■ The input:
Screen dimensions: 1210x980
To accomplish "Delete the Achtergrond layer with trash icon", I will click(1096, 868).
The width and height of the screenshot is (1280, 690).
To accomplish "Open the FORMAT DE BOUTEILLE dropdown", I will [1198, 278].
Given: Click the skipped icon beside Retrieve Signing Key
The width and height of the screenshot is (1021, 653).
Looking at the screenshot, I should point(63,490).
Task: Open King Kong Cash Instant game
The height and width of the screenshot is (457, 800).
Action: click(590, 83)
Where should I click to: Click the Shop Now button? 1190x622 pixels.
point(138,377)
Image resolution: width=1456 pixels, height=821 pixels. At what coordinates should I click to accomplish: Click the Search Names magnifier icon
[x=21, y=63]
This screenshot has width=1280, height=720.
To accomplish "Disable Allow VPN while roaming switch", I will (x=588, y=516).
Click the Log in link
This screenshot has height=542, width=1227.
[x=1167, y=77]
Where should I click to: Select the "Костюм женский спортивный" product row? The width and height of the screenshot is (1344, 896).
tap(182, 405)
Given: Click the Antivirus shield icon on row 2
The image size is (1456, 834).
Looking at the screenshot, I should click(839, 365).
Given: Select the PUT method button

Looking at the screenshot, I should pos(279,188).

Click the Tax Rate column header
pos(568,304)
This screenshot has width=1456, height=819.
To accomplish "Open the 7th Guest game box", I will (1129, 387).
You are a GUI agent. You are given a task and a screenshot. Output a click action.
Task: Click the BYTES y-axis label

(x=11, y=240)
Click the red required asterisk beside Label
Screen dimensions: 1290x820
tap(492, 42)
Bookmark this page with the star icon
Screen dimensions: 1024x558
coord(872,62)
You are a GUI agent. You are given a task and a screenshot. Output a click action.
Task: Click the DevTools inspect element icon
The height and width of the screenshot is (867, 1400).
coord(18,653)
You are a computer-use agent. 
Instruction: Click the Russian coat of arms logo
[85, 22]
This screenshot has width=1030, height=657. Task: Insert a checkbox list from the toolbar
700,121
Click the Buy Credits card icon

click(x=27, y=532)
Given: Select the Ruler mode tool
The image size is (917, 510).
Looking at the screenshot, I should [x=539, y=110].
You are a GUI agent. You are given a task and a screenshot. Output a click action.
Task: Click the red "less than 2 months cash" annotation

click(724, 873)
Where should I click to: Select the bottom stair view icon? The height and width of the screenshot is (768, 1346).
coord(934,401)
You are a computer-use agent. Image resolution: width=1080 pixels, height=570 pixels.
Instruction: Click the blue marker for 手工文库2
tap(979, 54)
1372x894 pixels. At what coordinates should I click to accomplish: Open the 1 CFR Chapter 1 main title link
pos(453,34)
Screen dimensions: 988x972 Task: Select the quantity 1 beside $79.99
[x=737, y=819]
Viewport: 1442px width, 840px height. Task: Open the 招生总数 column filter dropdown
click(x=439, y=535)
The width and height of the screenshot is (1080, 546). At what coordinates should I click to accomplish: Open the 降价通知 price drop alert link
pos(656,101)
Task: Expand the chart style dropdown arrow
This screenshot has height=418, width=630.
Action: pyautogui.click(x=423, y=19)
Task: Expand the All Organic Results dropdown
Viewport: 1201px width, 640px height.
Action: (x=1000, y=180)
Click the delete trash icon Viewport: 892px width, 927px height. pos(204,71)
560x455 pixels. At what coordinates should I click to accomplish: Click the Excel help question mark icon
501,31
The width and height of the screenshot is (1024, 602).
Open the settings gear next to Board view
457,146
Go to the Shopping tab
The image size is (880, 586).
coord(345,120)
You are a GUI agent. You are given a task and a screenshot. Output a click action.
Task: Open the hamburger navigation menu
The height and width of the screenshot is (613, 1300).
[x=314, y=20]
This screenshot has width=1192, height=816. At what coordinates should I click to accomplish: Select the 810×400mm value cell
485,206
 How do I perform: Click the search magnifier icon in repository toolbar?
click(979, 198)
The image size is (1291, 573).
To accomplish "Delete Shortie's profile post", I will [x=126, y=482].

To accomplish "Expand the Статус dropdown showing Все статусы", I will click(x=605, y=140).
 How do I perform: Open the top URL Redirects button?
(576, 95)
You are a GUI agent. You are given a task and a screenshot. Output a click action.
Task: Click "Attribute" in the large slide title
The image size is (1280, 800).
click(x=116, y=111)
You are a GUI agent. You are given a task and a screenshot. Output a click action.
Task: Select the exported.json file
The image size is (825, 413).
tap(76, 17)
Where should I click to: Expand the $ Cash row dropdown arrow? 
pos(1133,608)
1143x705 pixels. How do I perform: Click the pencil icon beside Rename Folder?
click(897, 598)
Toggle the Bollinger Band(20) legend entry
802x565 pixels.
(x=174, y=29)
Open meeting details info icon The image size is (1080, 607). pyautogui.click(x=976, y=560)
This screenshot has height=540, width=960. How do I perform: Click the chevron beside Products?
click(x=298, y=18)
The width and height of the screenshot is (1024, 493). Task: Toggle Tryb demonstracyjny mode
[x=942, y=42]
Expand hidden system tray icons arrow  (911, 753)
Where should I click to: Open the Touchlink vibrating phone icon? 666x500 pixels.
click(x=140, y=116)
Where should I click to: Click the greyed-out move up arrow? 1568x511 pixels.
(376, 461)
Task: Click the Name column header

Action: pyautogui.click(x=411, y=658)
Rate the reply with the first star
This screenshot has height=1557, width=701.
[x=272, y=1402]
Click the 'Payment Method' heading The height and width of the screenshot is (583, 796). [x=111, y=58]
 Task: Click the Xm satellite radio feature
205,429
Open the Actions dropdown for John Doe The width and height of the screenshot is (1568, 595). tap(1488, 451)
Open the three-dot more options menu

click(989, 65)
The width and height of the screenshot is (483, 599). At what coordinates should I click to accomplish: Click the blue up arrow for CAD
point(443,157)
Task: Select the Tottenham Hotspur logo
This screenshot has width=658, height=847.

■ What to work on: The answer must be a single number: how many lines above contain the word "game".

■ Finished task: 2